Data for this exercise:
◇ ◇ ◇

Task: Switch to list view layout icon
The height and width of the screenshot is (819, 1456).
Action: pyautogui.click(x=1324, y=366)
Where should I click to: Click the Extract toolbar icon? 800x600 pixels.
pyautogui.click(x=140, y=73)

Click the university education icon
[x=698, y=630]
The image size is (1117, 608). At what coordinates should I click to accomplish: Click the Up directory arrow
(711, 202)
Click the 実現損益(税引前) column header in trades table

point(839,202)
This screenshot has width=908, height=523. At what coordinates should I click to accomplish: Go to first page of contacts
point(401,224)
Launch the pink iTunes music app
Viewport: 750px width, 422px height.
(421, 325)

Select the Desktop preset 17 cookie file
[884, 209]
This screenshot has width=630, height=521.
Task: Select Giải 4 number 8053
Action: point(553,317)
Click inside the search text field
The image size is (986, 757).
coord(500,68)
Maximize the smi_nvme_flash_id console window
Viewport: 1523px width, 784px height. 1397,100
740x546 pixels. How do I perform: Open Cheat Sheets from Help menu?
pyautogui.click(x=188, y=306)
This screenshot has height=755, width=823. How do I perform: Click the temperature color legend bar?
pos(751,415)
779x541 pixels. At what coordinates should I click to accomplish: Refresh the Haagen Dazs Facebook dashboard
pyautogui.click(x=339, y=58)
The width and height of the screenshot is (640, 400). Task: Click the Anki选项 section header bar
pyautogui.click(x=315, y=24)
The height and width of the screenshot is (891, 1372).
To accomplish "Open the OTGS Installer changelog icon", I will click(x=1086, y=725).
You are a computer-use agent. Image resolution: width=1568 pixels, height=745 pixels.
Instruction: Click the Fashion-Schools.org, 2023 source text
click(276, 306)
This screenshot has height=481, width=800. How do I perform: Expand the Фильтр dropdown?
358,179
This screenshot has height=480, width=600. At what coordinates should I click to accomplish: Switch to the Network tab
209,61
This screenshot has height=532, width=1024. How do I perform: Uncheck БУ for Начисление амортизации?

◇ ◇ ◇

Everything from the line containing "You are a computer-use" through the final line of the records is what you should print, exactly and with nothing added.

Result below:
You are a computer-use agent. Image resolution: width=1568 pixels, height=745 pixels.
Instruction: Click the Fashion-Schools.org, 2023 source text
click(276, 306)
This screenshot has height=481, width=800. How do I perform: Expand the Фильтр dropdown?
358,179
This screenshot has height=480, width=600. At what coordinates should I click to accomplish: Switch to the Network tab
209,61
This screenshot has height=532, width=1024. How do I perform: Uncheck БУ for Начисление амортизации?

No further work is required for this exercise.